● **TEXTAUSZUG**:
>>>>

Entscheidungsstichwort (Thema)

Zoll- und Verbrauchsteuerrecht: Zollanmelder als Schuldner von Tabaksteuer und Einfuhrumsatzsteuer, wenn sich in einer angemeldeten Tarnladung Tabak befindet

 

Leitsatz (amtlich)

1. Wird eine angemeldete Ware aus dem seinerzeitigen Hamburger Freihafen unter Überführung in den freien Verkehr herausbefördert und befindet sich in der angemeldeten Ware versteckt Tabak, bezieht sich die Gestellung lediglich auf die angemeldete Ware selbst und nicht auf den ebenfalls enthaltenen Tabak. Dieser wird dann im Sinne von Art. 202 Abs. 1 Zollkodex vorschriftswidrig verbracht.

2. Eine juristische Person, die die Ware angemeldet und den Auftrag zu ihrer Beförderung an eine Spedition erteilt hat, hat den Grund für das vorschriftswidrige Verbringen gesetzt und ist Schuldnerin der Einfuhrumsatzsteuer gemäß Art. 202 Abs. 3 Anstrich 1 Zollkodex.

3. Wurde der Anmelder von einer Firma bevollmächtigt, die tatsächlich nicht existiert, ist er als Vertreter ohne Vertretungsmacht im Sinne von Art. 5 Abs. 4 Zollkodex anzusehen.

<<<<

● **GESTELLTE AUFGABE**: Gib an, als was der Anmelder laut dem Textauszug oben anzusehen ist, wenn ihn eine tatsächlich nicht existierende Firma bevollmächtigt hat.

● **AUFGEFÜHRTE EINTRÄGE**:
>>>>

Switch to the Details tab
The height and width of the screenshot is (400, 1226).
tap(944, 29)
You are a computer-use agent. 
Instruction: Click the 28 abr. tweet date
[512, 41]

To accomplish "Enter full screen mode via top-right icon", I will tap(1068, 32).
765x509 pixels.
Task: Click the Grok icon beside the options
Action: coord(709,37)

<<<<
>>>>

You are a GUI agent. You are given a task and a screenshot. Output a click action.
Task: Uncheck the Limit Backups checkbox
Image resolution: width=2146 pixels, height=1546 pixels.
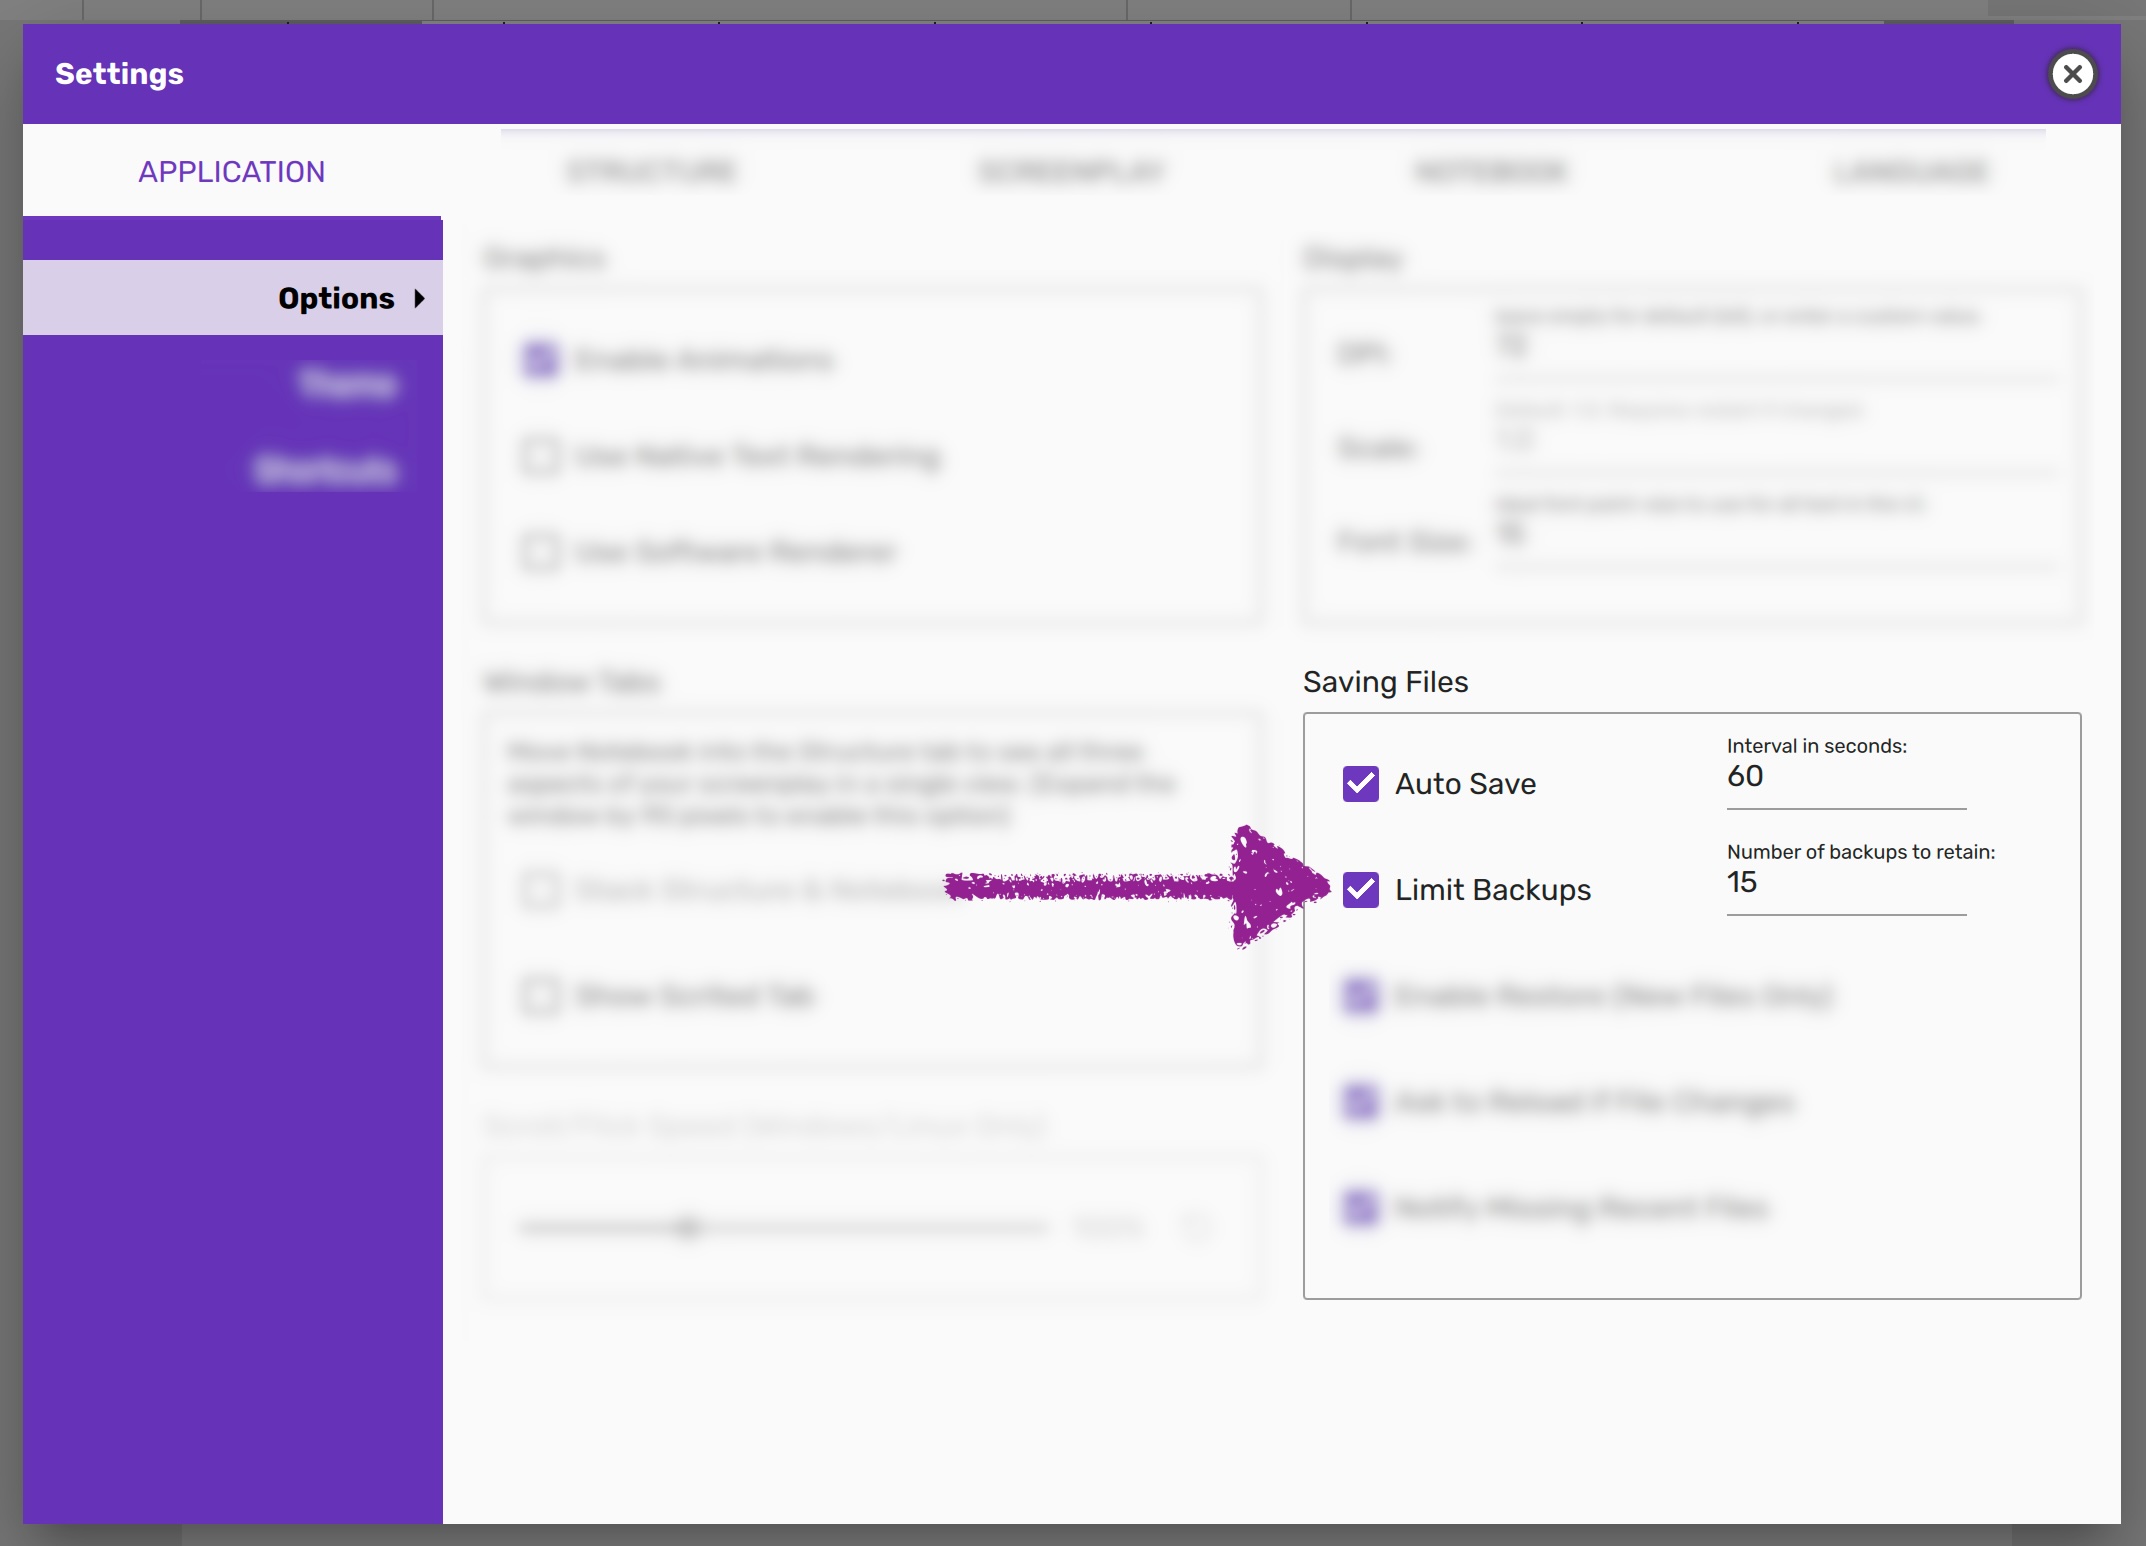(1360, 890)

<<<<
>>>>

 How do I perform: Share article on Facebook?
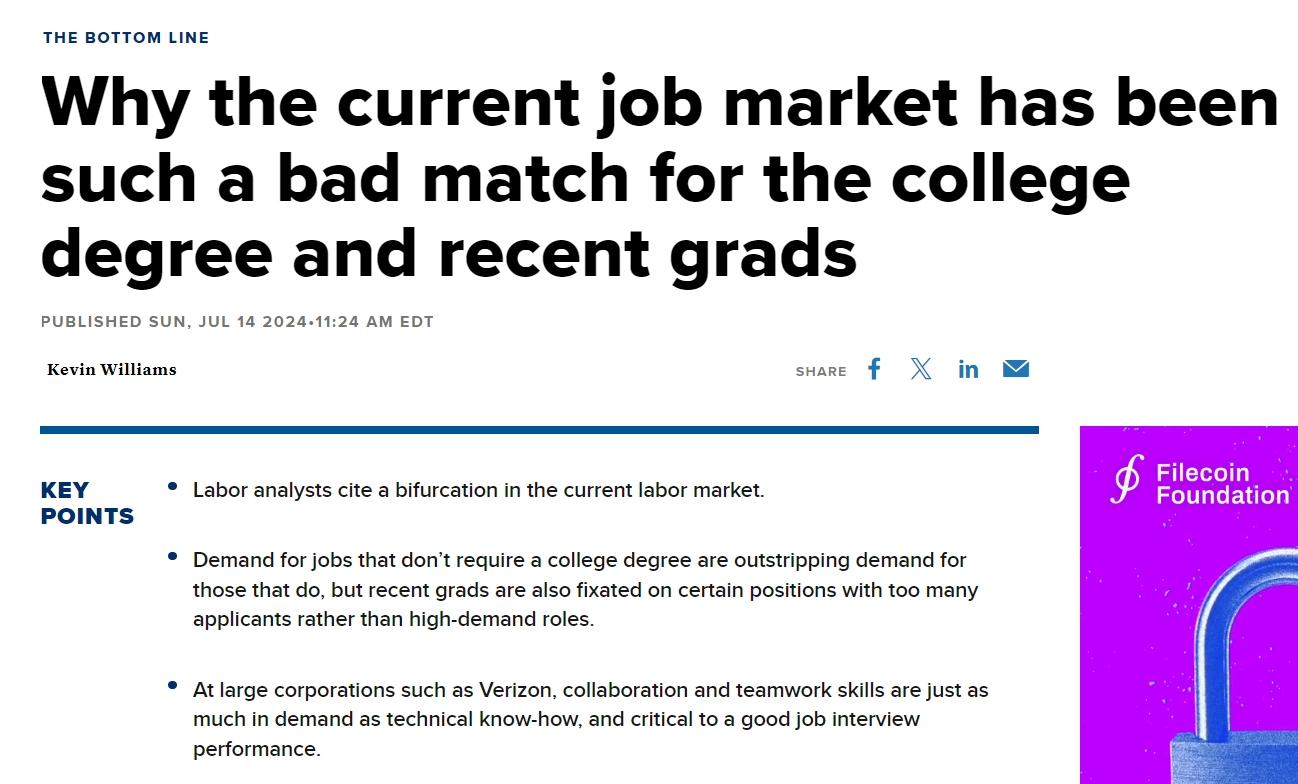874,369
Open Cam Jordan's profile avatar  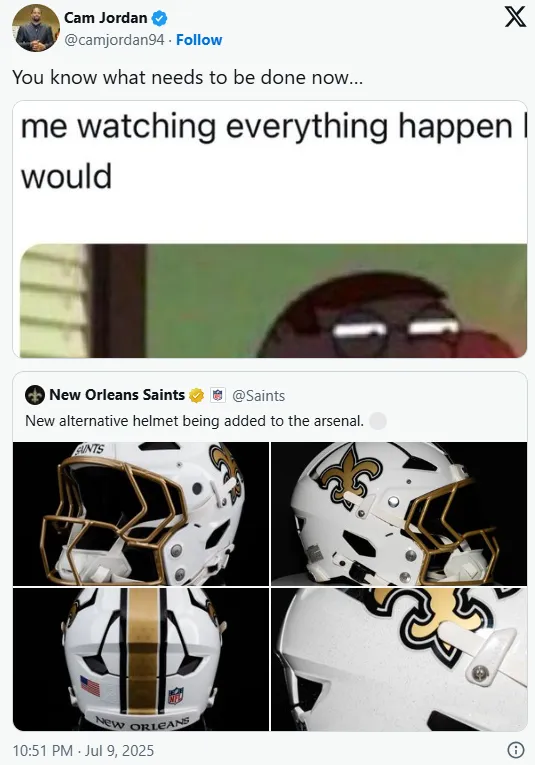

<<<<

● **ANTWORT ZUR AUFGABE**: Als Vertreter ohne Vertretungsmacht im Sinne von Art. 5 Abs. 4 Zollkodex.